-- Begin WORKING DATA --

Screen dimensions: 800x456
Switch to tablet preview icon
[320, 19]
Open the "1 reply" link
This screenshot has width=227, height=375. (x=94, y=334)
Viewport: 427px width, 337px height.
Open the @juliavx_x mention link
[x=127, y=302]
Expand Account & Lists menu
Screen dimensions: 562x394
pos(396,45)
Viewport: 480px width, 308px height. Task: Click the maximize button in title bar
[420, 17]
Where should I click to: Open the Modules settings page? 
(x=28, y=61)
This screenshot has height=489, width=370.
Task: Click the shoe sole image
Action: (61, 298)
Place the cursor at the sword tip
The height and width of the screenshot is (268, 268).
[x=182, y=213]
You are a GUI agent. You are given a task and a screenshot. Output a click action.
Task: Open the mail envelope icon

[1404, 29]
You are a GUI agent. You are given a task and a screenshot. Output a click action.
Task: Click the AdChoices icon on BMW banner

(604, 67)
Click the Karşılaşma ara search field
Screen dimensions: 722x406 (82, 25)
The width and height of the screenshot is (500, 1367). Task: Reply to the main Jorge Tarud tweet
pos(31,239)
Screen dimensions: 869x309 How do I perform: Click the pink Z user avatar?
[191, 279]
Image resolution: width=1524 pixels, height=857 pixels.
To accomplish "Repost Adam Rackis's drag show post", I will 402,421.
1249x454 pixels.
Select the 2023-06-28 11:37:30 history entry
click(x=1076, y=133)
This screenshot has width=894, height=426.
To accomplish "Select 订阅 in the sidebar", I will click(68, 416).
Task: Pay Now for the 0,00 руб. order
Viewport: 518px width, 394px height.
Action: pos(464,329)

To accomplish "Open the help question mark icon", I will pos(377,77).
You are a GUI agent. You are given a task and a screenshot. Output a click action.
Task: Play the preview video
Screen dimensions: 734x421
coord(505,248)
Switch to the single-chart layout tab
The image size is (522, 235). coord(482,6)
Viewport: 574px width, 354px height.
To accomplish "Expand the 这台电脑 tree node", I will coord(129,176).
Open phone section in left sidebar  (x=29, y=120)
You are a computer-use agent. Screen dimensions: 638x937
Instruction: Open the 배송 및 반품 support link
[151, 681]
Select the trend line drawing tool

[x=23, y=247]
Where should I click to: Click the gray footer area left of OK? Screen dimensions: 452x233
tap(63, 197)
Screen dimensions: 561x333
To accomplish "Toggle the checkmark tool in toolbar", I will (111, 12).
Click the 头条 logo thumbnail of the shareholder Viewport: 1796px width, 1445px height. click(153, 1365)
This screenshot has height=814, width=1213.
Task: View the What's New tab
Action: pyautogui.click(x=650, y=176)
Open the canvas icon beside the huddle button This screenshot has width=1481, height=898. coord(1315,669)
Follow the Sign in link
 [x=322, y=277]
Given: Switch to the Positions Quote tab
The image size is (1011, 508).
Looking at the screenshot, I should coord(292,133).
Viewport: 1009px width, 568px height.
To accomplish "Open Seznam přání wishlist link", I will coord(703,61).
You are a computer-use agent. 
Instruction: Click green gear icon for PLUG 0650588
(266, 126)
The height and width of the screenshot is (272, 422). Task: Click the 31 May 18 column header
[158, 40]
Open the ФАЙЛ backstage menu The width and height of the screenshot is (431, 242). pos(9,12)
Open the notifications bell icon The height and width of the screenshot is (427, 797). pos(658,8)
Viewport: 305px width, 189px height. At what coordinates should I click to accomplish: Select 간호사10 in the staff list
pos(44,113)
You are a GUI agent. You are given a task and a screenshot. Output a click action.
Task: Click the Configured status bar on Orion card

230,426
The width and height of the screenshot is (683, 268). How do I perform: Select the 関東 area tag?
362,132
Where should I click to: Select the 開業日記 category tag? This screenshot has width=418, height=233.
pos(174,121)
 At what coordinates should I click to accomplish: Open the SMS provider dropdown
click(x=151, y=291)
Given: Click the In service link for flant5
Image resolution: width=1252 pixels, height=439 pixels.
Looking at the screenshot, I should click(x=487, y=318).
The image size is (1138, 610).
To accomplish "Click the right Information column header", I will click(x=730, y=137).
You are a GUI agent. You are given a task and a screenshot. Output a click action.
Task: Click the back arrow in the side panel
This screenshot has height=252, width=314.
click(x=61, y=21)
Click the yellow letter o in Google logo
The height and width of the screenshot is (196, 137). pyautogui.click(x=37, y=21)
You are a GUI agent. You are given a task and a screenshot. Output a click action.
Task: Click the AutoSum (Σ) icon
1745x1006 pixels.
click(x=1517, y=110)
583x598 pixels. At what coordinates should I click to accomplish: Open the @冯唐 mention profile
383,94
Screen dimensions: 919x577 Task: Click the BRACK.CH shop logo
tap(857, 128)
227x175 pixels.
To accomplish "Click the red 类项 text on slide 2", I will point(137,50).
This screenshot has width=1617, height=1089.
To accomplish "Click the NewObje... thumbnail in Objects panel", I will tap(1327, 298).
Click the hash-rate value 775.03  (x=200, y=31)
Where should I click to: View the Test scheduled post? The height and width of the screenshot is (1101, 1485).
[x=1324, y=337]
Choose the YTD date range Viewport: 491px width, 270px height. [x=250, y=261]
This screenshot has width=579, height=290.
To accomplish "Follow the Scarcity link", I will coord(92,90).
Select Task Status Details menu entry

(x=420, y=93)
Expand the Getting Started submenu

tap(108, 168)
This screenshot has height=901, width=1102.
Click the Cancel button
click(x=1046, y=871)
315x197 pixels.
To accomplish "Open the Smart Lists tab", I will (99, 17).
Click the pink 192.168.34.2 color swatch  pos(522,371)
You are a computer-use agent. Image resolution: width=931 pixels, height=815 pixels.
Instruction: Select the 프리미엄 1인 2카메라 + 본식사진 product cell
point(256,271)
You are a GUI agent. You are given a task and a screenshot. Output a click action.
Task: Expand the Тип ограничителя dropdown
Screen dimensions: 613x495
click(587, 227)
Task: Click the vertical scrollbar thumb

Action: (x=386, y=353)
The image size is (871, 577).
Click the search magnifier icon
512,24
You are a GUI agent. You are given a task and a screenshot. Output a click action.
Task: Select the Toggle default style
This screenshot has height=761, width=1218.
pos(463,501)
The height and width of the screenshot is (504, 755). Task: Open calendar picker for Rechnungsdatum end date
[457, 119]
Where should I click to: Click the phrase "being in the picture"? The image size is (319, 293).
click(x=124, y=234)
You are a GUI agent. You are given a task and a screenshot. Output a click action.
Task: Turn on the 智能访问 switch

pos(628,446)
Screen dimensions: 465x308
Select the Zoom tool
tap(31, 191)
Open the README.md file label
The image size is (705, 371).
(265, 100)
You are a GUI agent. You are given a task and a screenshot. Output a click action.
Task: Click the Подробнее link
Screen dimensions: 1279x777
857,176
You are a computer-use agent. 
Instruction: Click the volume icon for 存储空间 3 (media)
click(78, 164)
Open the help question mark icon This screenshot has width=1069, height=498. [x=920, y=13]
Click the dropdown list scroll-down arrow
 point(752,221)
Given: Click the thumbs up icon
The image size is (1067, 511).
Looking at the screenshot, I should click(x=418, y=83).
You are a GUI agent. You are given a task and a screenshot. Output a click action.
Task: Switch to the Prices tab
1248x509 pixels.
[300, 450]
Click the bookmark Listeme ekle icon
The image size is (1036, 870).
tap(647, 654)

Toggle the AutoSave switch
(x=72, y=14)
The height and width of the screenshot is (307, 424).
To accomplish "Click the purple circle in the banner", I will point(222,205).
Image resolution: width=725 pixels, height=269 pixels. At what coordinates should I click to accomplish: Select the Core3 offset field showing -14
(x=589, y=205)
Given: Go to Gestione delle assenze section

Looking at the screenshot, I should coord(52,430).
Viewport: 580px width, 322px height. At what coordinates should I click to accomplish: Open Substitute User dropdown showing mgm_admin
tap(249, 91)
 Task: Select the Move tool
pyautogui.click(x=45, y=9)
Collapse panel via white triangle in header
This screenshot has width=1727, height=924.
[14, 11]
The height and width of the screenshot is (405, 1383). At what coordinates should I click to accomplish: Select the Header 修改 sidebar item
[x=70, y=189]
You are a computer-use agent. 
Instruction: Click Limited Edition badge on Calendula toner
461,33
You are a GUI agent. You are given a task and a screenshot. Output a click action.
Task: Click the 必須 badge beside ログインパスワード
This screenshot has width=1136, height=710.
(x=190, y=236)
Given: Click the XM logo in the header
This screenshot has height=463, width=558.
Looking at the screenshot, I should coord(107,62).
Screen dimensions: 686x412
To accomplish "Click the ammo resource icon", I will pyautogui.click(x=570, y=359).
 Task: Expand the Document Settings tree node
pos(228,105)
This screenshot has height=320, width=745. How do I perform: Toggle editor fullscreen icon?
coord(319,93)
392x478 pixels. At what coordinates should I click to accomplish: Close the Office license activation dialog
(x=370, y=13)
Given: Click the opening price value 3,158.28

-- End WORKING DATA --

▸ WHAT IS ASKED
Copy out the items above word for word, from the line containing "Open the help question mark icon This" through the line containing "tap(249, 91)", including both of those lines.

▸ EXERCISE SOLUTION
Open the help question mark icon This screenshot has width=1069, height=498. [x=920, y=13]
Click the dropdown list scroll-down arrow
 point(752,221)
Given: Click the thumbs up icon
The image size is (1067, 511).
Looking at the screenshot, I should click(x=418, y=83).
You are a GUI agent. You are given a task and a screenshot. Output a click action.
Task: Switch to the Prices tab
1248x509 pixels.
[300, 450]
Click the bookmark Listeme ekle icon
The image size is (1036, 870).
tap(647, 654)

Toggle the AutoSave switch
(x=72, y=14)
The height and width of the screenshot is (307, 424).
To accomplish "Click the purple circle in the banner", I will point(222,205).
Image resolution: width=725 pixels, height=269 pixels. At what coordinates should I click to accomplish: Select the Core3 offset field showing -14
(x=589, y=205)
Given: Go to Gestione delle assenze section

Looking at the screenshot, I should coord(52,430).
Viewport: 580px width, 322px height. At what coordinates should I click to accomplish: Open Substitute User dropdown showing mgm_admin
tap(249, 91)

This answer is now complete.